▶ [EXERCISE GOAL]: Return only those lines of the material that contain "element".

▶ [RECORD EXTRACTS]:
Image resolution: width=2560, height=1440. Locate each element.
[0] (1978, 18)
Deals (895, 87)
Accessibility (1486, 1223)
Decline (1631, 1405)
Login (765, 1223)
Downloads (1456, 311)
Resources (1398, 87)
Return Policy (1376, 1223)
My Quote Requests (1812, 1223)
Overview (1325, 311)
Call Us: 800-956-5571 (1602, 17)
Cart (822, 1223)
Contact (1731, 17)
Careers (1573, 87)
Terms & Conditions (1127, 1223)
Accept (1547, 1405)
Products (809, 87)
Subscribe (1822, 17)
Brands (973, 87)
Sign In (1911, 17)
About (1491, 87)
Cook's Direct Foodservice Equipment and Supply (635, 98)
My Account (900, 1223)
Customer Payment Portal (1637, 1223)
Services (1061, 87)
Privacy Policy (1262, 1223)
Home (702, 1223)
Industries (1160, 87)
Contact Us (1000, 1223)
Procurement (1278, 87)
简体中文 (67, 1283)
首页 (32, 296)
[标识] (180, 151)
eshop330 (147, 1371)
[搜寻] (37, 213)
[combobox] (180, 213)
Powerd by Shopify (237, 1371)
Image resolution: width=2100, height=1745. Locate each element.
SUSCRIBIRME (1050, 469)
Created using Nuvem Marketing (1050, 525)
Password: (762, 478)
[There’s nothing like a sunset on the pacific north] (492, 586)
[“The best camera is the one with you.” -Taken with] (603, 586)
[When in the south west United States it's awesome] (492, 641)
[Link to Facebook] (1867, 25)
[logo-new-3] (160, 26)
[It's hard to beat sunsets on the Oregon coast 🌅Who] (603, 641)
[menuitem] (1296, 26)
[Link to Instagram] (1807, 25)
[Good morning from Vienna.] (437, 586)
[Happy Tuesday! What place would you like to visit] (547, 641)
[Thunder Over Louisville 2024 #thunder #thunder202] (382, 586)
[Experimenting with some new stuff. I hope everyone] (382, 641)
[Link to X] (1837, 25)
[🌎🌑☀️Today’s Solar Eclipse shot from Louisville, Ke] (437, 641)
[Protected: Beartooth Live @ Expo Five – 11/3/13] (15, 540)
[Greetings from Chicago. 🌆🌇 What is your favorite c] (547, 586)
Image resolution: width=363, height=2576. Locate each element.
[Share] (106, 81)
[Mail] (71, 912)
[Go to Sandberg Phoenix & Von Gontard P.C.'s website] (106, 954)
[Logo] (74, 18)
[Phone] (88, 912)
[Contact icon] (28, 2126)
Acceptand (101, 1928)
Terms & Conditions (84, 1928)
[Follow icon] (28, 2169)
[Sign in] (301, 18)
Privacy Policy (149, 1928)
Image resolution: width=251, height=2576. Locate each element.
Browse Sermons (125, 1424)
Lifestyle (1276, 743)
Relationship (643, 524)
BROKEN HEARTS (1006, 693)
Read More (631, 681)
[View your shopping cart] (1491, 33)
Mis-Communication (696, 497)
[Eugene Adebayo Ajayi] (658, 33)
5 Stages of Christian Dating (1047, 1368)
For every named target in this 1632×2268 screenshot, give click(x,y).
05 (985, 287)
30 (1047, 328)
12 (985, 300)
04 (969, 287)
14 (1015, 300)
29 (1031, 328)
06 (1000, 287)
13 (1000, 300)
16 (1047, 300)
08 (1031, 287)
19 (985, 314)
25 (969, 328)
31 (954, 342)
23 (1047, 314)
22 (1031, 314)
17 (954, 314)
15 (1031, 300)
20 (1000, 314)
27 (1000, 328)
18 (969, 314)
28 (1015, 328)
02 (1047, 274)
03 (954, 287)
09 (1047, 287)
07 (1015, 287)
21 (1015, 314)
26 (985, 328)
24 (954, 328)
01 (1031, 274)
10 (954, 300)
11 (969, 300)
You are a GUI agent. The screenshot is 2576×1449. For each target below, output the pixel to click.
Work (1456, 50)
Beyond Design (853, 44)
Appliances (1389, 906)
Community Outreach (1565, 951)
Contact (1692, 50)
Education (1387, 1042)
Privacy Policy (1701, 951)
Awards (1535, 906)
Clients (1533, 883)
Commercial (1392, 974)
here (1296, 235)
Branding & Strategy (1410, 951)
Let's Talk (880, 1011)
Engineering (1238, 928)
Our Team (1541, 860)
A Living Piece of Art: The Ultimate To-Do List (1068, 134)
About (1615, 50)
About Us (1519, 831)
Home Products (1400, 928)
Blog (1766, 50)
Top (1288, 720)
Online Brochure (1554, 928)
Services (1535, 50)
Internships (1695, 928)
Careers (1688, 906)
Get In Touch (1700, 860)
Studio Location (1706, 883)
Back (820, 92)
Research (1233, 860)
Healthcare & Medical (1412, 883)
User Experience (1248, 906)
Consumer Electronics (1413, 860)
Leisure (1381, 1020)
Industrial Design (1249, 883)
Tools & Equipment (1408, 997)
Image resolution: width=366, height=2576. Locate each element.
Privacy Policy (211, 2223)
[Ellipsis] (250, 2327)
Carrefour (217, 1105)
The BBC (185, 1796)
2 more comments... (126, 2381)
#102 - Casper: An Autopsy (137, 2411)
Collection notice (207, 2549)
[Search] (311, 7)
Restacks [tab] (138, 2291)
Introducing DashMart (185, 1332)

▶ [SOLUTION FOR THIS PROBLEM]:
Image resolution: width=2560, height=1440. Locate each element.
Image resolution: width=2100, height=1745. Locate each element.
Image resolution: width=363, height=2576. Locate each element.
Image resolution: width=251, height=2576. Locate each element.
Image resolution: width=366, height=2576. Locate each element.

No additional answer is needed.